La Merkel è però l’anima di questo vantaggio tedesco. Nei primi mesi di quest’anno la Deutsche Bank ha praticamente boicottato i titoli di Stato italiani portando l’esposizione da 8 a 1 miliardo di euro; la Germania, però, dovrà necessariamente finanziare i debiti della Bce portando nelle casse della banca centrale europea ben 212 miliardi di euro entro il 2011. Non è roba da poco, nemmeno per la nazione più ricca e consolidata d’Europa. Ma quei soldi la Germania li riavrà indietro con gli interessi.
Oggi, dopo il sostegno della Bce ed il placet di Germania e Francia, il governo italiano torna sotto per fronteggiare la crisi e non è da escludere una nuova manovra finanziaria. Le promesse fatte all’Europa si possono attuare con una riforma del Welfare assistenziale, mettendo mano alle pensioni di anzianità e puntando un’altra volta su liberalizzazioni, privatizzazioni e aumentando l’Iva su beni di lusso. Intanto, nell’attesa, per giovedì c’è in programma la presentazione dei nuovi provvedimenti del Ministro dell’economia Tremonti alle commissioni di Camera e Senato.
Ma tutto questo ha un costo, e sarà altissimo. Gli interessi che l’Italia pagherà a fronte dell’acquisto di titoli da parte della Bce è qualcosa che noi italiani dovremmo tener conto per il futuro. La Germania non ci regala nulla, e la Comunità Europea non ci sta facendo un favore a fondo perduto: entrambi ci stanno tirando fuori dai pasticci con delle clausole vessatorie che ci ricorderemo per un pezzo. La capacità tutta italiana di tirarci fuori dai guai solo quando siamo impelagati fino al collo, è qualcosa che non riuscirò mai a capire.

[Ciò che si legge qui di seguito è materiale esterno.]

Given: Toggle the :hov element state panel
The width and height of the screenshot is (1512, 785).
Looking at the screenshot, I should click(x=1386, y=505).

L’incapacità di una classe dirigente che negli ultimi vent’anni è sembrata non solo ferma, ma addirittura morta nel perseguire una politica economica adeguata alle nostre aspettative, è un dato che ci porteremo dietro fin quando non avremo la forza caratteriale di addossarci l’onere di una nazione – fulgida e generosa – che deve crescere solo con le nostre energie. Dobbiamo costruire una giusta politica industriale che permetta alle nostre aziende, famose in tutto il mondo per il made in Italy, di potersi sviluppare e crescere ponendo al primo posto la tutela del benessere comune senza gravare sullo Stato e quindi sulla gente. Necessitiamo di fondi comuni per il bene pubblico da cui attingere per crescere economicamente, politicamente e singolarmente. E dobbiamo mettere al primo posto l’ambiente perché solo curando il mondo in cui viviamo riusciremo a capire i passi successivi ancora da fare.

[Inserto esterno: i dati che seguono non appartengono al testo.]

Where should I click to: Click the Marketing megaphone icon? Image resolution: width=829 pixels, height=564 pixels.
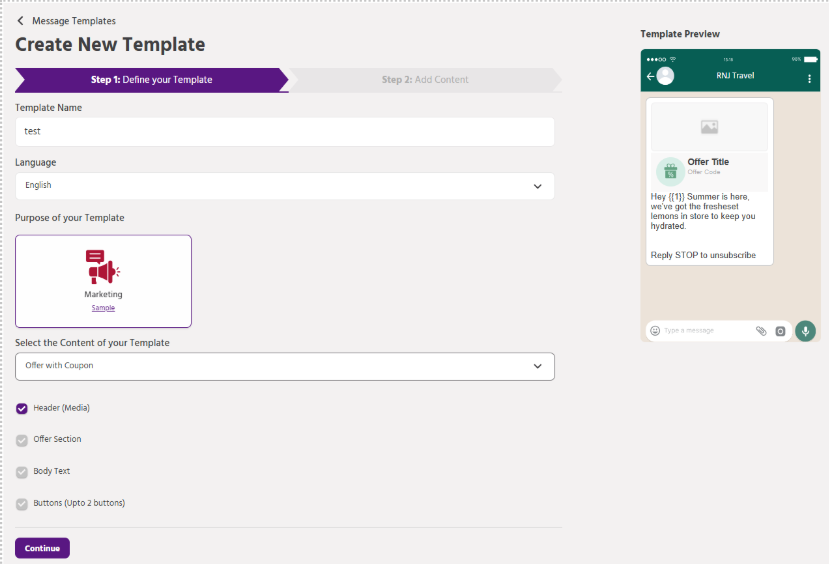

La politica degli incentivi è inutile senza un’adeguata politica dei disincentivi: non ha senso regalare soldi per comprare una vettura nuova quando gli stessi incentivi toccano le auto di grossa cilindrata in un mercato dell’auto sotto scacco dai Suv; non ha senso incentivare il fotovoltaico privato e poi creare una politica energetica basata ancora sul petrolio o ancor peggio sul nucleare; non ha senso incentivare il mercato del lavoro integrando la CIG a chiunque e poi non far nulla per i dipendenti licenziati; come non ha senso, nello stesso mercato del lavoro, non obbligare le aziende a formare i dipendenti a fronte di sgravi fiscali per quelle che assumono giovani integrandoli nella propria catena produttiva.
Ma non riusciremo mai a crescere se la classe politica attuale non si farà da parte per il bene stesso del paese.